→ Source data:
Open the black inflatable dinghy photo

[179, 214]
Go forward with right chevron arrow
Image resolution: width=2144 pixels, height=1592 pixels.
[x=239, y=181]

→ Problem to solve: Rewrite the data above, swapping "right chevron arrow" for "next arrow" and leaving everything else as it is.

→ Completed exercise:
Open the black inflatable dinghy photo

[179, 214]
Go forward with next arrow
Image resolution: width=2144 pixels, height=1592 pixels.
[x=239, y=181]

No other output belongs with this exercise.